BEGIN THE DATA

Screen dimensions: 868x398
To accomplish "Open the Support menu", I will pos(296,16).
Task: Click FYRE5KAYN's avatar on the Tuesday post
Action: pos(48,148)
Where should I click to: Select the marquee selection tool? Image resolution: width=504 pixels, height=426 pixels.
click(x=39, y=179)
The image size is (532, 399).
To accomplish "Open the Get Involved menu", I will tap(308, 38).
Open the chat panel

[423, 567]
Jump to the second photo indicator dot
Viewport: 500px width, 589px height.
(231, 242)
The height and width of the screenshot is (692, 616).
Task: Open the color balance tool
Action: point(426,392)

END THE DATA
BEGIN THE DATA

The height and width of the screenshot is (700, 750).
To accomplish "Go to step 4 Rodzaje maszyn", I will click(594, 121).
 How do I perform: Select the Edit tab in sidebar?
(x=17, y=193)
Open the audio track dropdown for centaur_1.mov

END THE DATA

* [PROBLEM TO WORK ON] Look above for the line with "Screen dimensions: 868x398" and the line with "Jump to the second photo indicator dot"; transcribe both and all lines in between, exactly, and nothing else.

* [OUTPUT OF THE TASK]
Screen dimensions: 868x398
To accomplish "Open the Support menu", I will pos(296,16).
Task: Click FYRE5KAYN's avatar on the Tuesday post
Action: pos(48,148)
Where should I click to: Select the marquee selection tool? Image resolution: width=504 pixels, height=426 pixels.
click(x=39, y=179)
The image size is (532, 399).
To accomplish "Open the Get Involved menu", I will tap(308, 38).
Open the chat panel

[423, 567]
Jump to the second photo indicator dot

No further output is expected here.